**Directives**
**a)** Answer these from the dialogue excerpt:
(i) Which state does the speaker suggest flying to together?
(ii) Who would the pair tell that they're getting married?
(iii) What is being examined, according to the line that ends "Please leave."?
**b)** Repeat the dialogue excerpt word for word, everything from "Wait, are... are" down to "people in a box.".
**c)** List every sentence in the dialogue excerpt that begins with the word "Maybe".

**Document segment**
%%

Wait, are... are you saying you've changed your mind?

You do want to get married?

That is definitely one option.

I love that option.

But here's the thing, the world tries to put people in a box.

It tries to say you're either married or you're not married, and you know what I say? Screw that noise.

I say, let's fly to Florida together, tell Nana we're getting married and just let our hearts decide what's next.

Maybe we do get married.

Maybe we go to dinner once a month while we date other people.

Maybe we only date other people.

I don't know.

So, if you're with me, let's go to Florida.

Caryn.

Are you coming to Florida?

I am examining moles. Please leave.

Leave.

Okay, okay.

Hey, neighbor.

What you doing?

Ah, just k*lling time till my shift starts.

In an hour, it'll be 13 hours to go.

%%

**Dataset excerpt**
%%

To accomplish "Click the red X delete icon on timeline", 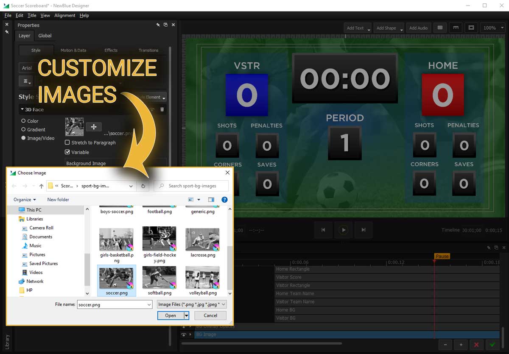I will click(476, 345).
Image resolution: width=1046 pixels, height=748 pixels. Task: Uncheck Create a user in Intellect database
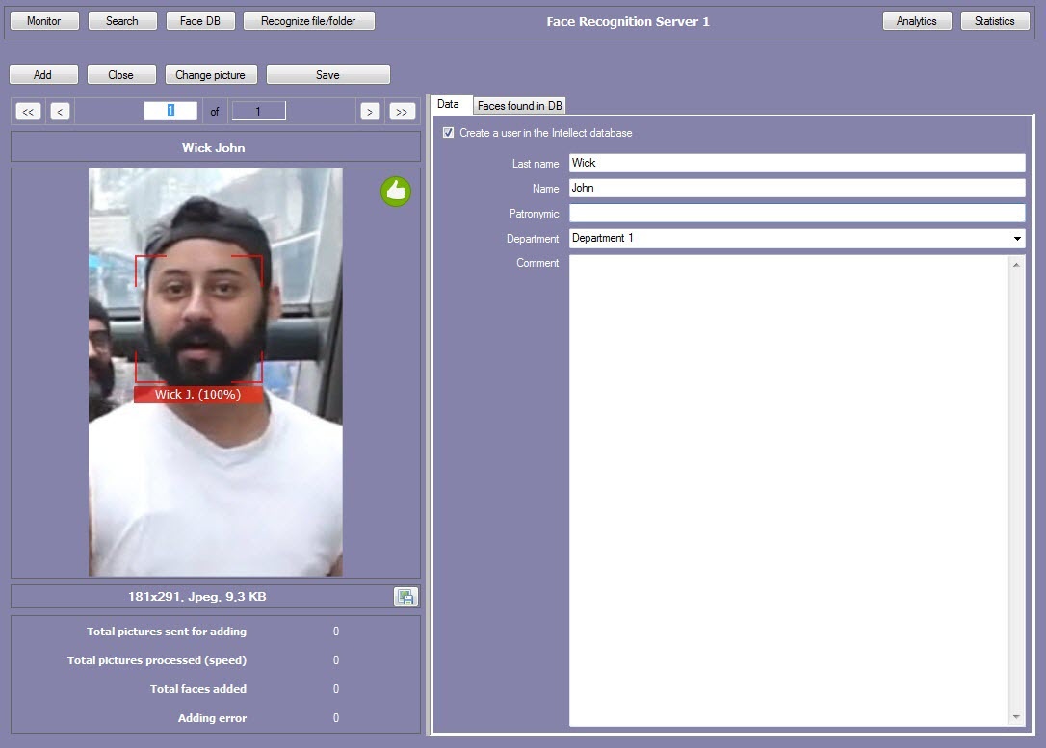click(x=448, y=133)
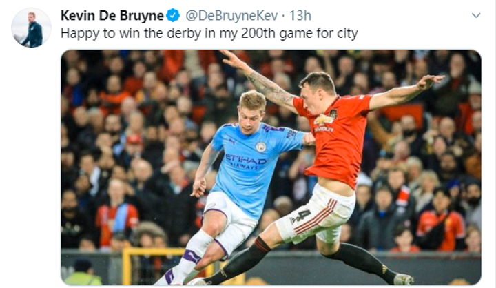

%%

**Full solutions**
**a)**
(i) Florida
(ii) Nana
(iii) Moles

**b)**
Wait, are... are you saying you've changed your mind?

You do want to get married?

That is definitely one option.

I love that option.

But here's the thing, the world tries to put people in a box.

**c)**
- Maybe we do get married.
- Maybe we go to dinner once a month while we date other people.
- Maybe we only date other people.